Upgrade your yard lighting to LED the smart way — CNET - CNET

2022-09-02 20:34:47 By : Mr. Hardy Liu

Your guide to a better future

Keep your current garden lights, but change the bulbs.

Brian Cooley is CNET's Editor at large, following the big trends in car tech, smart home , healthcare, the future of food, digital entertainment and more. He's known for his affable and informed take on technologies that fly or flop. Born and raised in Silicon Valley, he remembers when Apple's headquarters was mostly apricots.

You likely have a lot of "smart" devices around your home: speakers , video doorbells , security cameras , thermostats and more. But have you thought about taking those smarts outside your home? 

One of the last "dumb" things in your smart home  might be your outdoor lighting. If you want a smart outdoor lighting system for your garden, you could cobble together an array of smart home lighting products from various makers or use products from one brand, such as the Philips Hue outdoor line . But I recommend a different route: Upgrade the bulbs in your current outdoor fixtures to LED and use an outdoor plug adapter to make your garden lights part of your home control tech. You won't get all the bells and whistles, but if you can live without nightclub color scenes or built-in lightbulb speakers, you'll like the results of my cheap and straightforward upgrade.

Read: The best outdoor tech of 2021   

Retrofitting your existing garden lights with LED bulbs will deliver four wins:

You need to know a few things about LED bulbs before you start this upgrade. 

The first thing to determine is what kind of LED bulbs will fit the sockets in your fixtures. Remove your current bulbs and inspect the base: It will most likely be a bayonet, bipin or wedge.

Three common types of low voltage garden lighting bulbs.

Bipin bulbs are particularly common and come in a wide variety of sizes that look almost identical. The key differentiator is the spacing between the pins. A G4 bipin has 4mm spacing, a G5.3 has 5.3mm spacing, and so on.

You'll encounter a lot of bipin bulbs. They are often known by their "G" number, which reflects the spacing of the pins, measured in millimeters. Shown are G4, G5.3, G6 and G8 bulbs in both LED (left) and halogen (right) technologies.

We're all used to expressing bulb brightness by wattage, but that's merely a misnomer baked in tradition. Wattage tells you how much power a bulb uses, not how much light it puts out, though the two are at least directionally related. 

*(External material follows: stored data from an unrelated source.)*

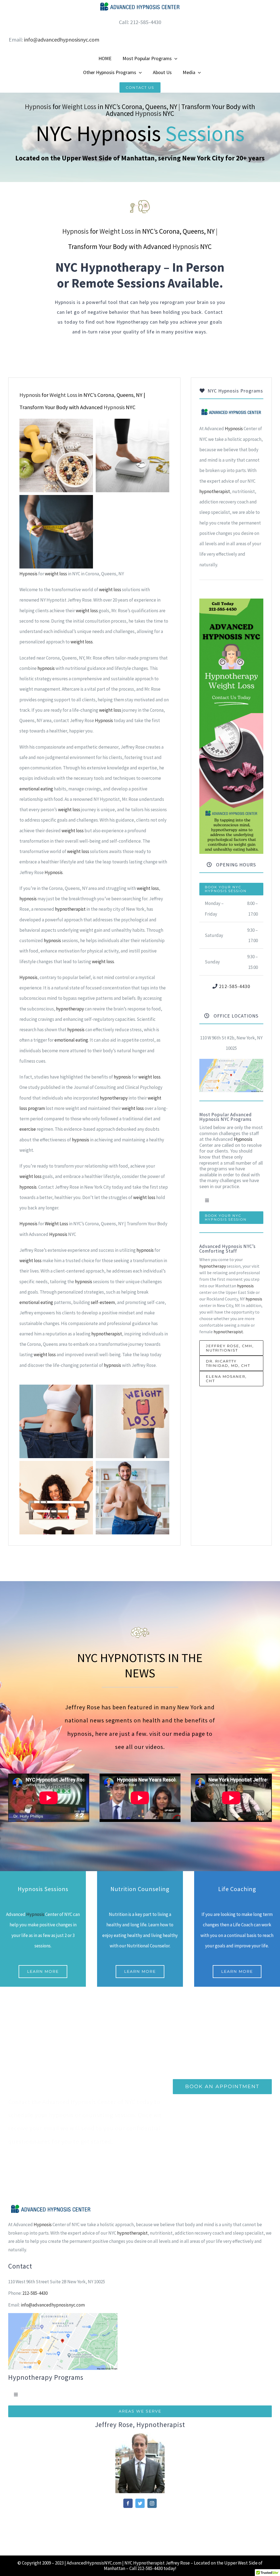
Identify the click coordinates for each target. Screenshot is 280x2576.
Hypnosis (38, 106)
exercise (27, 1129)
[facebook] (128, 2503)
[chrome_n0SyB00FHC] (231, 1061)
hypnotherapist (70, 909)
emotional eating (36, 789)
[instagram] (152, 2503)
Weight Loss (79, 106)
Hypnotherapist (149, 2563)
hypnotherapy (70, 1009)
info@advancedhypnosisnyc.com (61, 39)
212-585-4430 (234, 986)
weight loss (56, 574)
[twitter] (140, 2503)
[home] (231, 413)
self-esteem (103, 1302)
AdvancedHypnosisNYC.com (94, 2563)
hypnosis (46, 668)
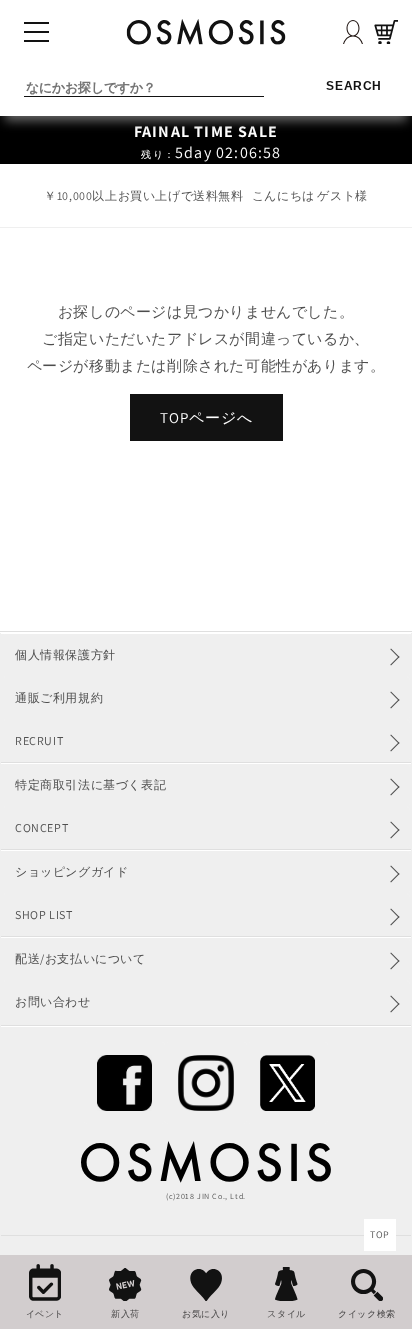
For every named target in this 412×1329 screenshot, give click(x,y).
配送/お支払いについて (80, 958)
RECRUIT (39, 740)
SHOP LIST (43, 914)
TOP (380, 1234)
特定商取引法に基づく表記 (90, 784)
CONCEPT (41, 827)
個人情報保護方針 (65, 654)
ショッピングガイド (71, 871)
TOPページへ (206, 417)
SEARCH (354, 86)
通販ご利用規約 (59, 697)
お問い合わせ (53, 1001)
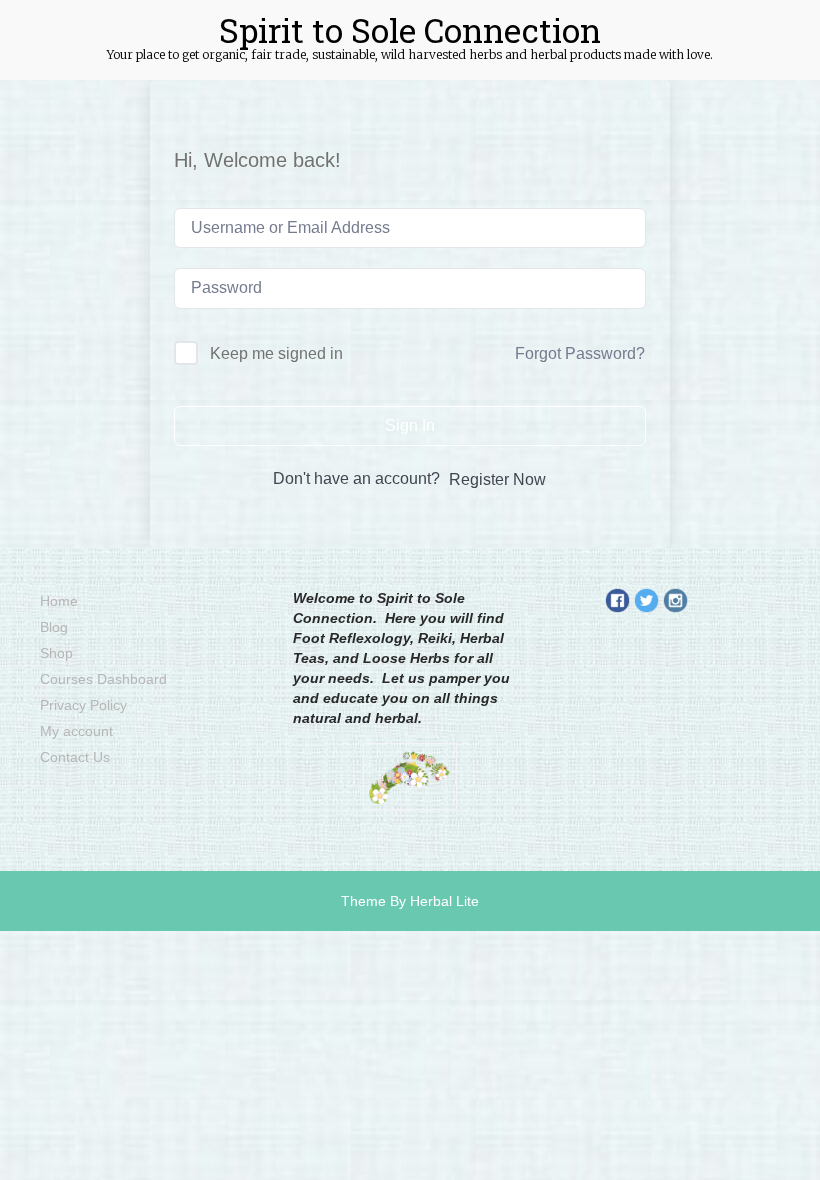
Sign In (410, 425)
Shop (56, 653)
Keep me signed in (276, 353)
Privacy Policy (83, 705)
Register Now (497, 479)
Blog (54, 627)
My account (76, 731)
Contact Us (75, 757)
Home (59, 601)
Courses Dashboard (103, 679)
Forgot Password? (580, 353)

We're accustomed to gauging bulb brightness by wattage rating, but that's an historic misnomer. LED bulbs provide as much or more light while consuming far less wattage.

As you pull each incandescent bulb from your garden lights, try to read the wattage rating printed on it. Then shop for LED bulbs whose wattage is promised as equivalent. For example, you may find that a 1.5-watt LED bulb promises to replace an 11-watt incandescent bulb while delivering as much or more light, so much greater is LED's efficiency. 

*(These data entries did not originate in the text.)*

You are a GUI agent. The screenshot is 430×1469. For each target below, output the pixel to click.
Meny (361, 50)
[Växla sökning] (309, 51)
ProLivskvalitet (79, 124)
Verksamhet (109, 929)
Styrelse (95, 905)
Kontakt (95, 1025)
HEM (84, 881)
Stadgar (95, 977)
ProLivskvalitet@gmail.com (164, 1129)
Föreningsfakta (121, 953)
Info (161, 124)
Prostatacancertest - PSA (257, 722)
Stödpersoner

There is no simple rule of thumb for converting incandescent wattage or LED wattage. You'll have to trust the manufacturer's claims of watt equivalence or go by the more accurate lumens measurement of light output.

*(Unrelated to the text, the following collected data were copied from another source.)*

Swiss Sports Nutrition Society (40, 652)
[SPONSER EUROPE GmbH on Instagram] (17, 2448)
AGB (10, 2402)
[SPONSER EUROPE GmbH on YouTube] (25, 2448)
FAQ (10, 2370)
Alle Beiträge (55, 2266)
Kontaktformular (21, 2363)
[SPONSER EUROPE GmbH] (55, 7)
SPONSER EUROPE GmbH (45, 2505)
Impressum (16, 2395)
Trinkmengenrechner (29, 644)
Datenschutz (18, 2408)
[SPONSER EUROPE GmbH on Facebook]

That huge efficiency difference is why you can add more lights to your system without running into limits of transformer output or wire run length when you convert your bulbs to LED.

The color temperature of a bulb , expressed in degrees Kelvin (K), tells you if the bulb emits warm or cool white light. Generally anything below 4,000K is a warm bulb, while anything above 4,000K is a cool or bluish white. Which you choose is a matter of taste but wood, plants and soil typically look best under warm light while cement, stucco or blue water areas may present better under cool white illumination.

To make your current garden lighting system smart, which usually just means controlled by voice or an app, remove all programming from your power transformer, switch it to the "on" position manually and leave it that way. Then switch the power to it off and on with a wireless outdoor outlet adapter supported by your smart home system, be it SmartThings, Apple, Alexa or Google.